Addition and/or removal of methyl groups on to the DNA molecules have consequences at the chromatin level. DNA methylation itself can block the binding of proteins and transcription factors locally leading to silencing of gene expression. Yet, recent work shows that CpG methylation of motifs may in some cases increase the binding affinity of some transcription factors, such as CEBPβ (Zhu et al. 2016). Another way DNA methylation contributes to local alterations to chromatin structure is through the recruitment of chromatin modellers: DNMTs themselves can interact with histone modifiers. Protein recruitment can also occur through 5mC and the readers, methyl-CpG-binding domain (MBD) proteins (Hendrich and Bird 1998). The most famous MBD proteins are MBD2 and methyl-CpG-binding protein 2 (MeCP2). All MBDs interact with nucleosome remodelling and histone deacetylase complexes, which leads to gene silencing (Nan et al. 1998).

DNA methylation erasure can either be passive or active. Exclusion of DNMT1 or UHRF1 from the nucleus will impeach maintenance of DNA methylation profiles and lead to a progressive dilution of 5mC across successive generations (Lio and Rao 2019). Conversely, active mechanisms of DNA demethylation involve TET enzymes which oxidise 5mC to 5-hydroxy methyl cytosine (5hmC) which is in turn deaminated to 5-hydroxyuracil (5hU) by activation-induced deaminase (AID). TET enzymes are also capable of successively oxidising 5hmC to 5-formylcytosine and 5-carboxylcytosine (5caC).

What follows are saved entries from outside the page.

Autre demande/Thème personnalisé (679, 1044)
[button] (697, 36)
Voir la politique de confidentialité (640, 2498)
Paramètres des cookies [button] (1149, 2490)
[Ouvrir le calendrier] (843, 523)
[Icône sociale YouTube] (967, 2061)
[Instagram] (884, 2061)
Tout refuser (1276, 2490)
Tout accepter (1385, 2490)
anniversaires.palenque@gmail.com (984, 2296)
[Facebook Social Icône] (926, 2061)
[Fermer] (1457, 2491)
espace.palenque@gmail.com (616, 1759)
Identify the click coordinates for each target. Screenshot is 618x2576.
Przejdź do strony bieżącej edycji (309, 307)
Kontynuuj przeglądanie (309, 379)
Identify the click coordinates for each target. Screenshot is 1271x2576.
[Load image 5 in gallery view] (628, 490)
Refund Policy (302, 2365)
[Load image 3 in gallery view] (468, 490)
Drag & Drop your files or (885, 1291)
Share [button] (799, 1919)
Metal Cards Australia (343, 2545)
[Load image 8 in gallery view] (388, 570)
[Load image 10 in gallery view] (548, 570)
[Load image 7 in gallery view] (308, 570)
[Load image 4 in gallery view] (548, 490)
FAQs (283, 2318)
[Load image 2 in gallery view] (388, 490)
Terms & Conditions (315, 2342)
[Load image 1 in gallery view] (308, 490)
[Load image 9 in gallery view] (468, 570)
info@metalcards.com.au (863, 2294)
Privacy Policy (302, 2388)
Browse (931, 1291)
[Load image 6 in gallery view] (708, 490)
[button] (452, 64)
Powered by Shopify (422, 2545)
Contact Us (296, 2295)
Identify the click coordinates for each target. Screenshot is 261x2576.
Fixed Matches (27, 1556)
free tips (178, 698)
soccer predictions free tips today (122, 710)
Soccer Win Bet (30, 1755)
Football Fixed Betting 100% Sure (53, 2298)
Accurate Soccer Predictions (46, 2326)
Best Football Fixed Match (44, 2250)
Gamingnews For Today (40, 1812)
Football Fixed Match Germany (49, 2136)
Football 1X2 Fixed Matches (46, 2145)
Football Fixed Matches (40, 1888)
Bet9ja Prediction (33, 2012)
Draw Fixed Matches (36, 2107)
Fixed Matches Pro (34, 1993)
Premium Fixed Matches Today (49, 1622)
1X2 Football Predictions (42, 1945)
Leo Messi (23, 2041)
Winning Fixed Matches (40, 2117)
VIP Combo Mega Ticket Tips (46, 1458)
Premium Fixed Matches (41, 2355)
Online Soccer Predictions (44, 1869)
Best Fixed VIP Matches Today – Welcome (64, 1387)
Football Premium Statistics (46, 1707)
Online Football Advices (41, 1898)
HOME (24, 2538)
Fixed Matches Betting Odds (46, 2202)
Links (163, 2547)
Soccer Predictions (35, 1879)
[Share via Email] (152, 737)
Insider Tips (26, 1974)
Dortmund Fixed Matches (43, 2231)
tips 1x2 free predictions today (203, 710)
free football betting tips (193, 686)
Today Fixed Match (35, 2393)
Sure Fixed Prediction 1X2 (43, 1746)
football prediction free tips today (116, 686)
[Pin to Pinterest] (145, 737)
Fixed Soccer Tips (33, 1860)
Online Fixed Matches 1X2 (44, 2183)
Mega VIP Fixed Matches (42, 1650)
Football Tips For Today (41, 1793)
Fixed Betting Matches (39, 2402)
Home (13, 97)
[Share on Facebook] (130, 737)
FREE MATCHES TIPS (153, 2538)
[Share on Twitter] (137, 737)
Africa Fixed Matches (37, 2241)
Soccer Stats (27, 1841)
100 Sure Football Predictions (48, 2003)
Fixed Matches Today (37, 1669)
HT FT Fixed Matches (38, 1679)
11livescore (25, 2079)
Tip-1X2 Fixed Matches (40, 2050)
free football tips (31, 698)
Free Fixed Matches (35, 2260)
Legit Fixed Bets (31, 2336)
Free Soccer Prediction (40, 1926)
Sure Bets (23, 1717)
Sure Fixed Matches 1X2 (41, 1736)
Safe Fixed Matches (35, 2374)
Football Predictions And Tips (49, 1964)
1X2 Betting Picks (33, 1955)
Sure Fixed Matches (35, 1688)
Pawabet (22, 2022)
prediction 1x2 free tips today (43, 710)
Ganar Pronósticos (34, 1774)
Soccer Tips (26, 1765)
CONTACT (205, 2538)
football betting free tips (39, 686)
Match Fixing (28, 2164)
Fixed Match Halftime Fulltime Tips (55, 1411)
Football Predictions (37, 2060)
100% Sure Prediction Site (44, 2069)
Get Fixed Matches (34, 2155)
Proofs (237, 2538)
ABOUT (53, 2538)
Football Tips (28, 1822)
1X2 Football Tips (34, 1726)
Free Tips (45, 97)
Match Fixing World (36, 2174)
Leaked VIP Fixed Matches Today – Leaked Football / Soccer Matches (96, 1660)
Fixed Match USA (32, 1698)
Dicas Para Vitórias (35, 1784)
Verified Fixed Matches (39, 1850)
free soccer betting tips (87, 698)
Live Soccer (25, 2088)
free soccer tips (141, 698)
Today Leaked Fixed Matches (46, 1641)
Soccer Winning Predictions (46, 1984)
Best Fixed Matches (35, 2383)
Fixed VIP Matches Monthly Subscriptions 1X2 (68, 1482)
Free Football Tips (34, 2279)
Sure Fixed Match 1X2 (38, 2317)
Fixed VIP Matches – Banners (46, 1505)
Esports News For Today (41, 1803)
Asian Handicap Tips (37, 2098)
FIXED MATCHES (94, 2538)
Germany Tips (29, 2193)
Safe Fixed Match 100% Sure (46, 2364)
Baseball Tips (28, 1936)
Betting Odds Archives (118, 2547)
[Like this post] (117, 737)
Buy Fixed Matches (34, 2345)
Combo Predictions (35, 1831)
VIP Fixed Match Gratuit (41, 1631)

Because DNA methylation signals are dynamic and influenced by disease phenotypes, they represent attractive biomarkers. Abnormal methylation can be used for detection and classification of disease, prediction of response to therapeutic interventions, and predicting prognosis. Over the past 2 decades, DNA methylation signals have been used as reliable biomarkers for ageing (Horvath and Raj 2018). The methylation changes at the CpG site in AHRR gene are used as biomarker of exposure to smoking and adverse smoking-related health effects even in former smokers (Taryma-Lesniak et al. 2020). Colorectal cancer screening also uses DNA methylation biomarkers with FDA-approved liquid biopsy-base tests targeting methylation changes in genes such as BMP3 and NDRG4 (Locke et al. 2019). Similarly, tests for the detection of lung, bladder, cervical, prostate cancers are in development and/or approved by either the European Union (CE approved) or the Food and Drug Administration (FDA) in the USA (Taryma-Lesniak et al. 2020). Finally, because of its undeniable contribution to disease initiation and maintenance, drugs targeting DNA methylation have been developed since the 1980s with some therapies that have progressed to evaluation in clinical trials. DNMT inhibitors are the most effective epigenetic therapy developed to date despite their lack of specificity, poor cellular uptake, and metabolic instability (Michalak et al. 2019).

Histone modifications

Histones are a family of proteins that bind to DNA in the nucleus and help condense it into chromatin. Together with DNA methylation, histone proteins represent another principle component of chromatin and play a key role in its regulation (Bannister and Kouzarides 2011). Histone modifications play fundamental roles in most biological processes that are involved in the manipulation and expression of DNA. Histone proteins form nucleosomes when in association with compact coils of DNA. They have highly basic amino (N)-terminal tails that protrude from the nucleosome and make contact with adjacent nucleosomes (Bannister and Kouzarides 2011). Modifications of these tails affect internucleosome interactions and thus affect the overall chromatin structure (Bannister and Kouzarides 2011). Moreover, these modifications can also recruit remodelling enzymes or proteins and complexes with specific enzymatic activities which in turn mediate functions of histone modifications. Modifications influence transcription, as well as other DNA processes such as repair, replication, and recombination. The ever growing list of histone modifications has been reviewed extensively elsewhere (Bannister and Kouzarides 2011). As it is the case for DNA methylation, writers, readers, and erasers of histone modifications have been identified and so have their respective specific roles in normal and pathological conditions. As with DNA methylation, histone modifications have been suggested to serve as detection, prognosis, or treatment responsiveness biomarkers in diseases (Chan and Baylin 2012; Chervona and Costa 2012; Kanwal and Gupta 2012; Watanabe et al. 2012). The basis of targeting histone modifiers in diseases lies in manipulating the transcriptional programme to modulate the expression of genes driving disease progression; in essence, reprogramming cancer cells into a more “normal,” differentiated state (Michalak et al. 2019).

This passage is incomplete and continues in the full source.